§ WRITTEN INSTRUCTION
Lay out the data below as a two-column CSV with the header row text,answer. Give every item of the data its own row, with its text and its answer each in a quoted field and line breaks turned into spaces.

§ DATA SECTION
* * * *
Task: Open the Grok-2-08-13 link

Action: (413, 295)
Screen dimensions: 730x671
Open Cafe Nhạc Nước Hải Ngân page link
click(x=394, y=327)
* * * *
§ WORKED ANSWER
text,answer
"Task: Open the Grok-2-08-13 link","Action: (413, 295)"
"Screen dimensions: 730x671 Open Cafe Nhạc Nước Hải Ngân page link","click(x=394, y=327)"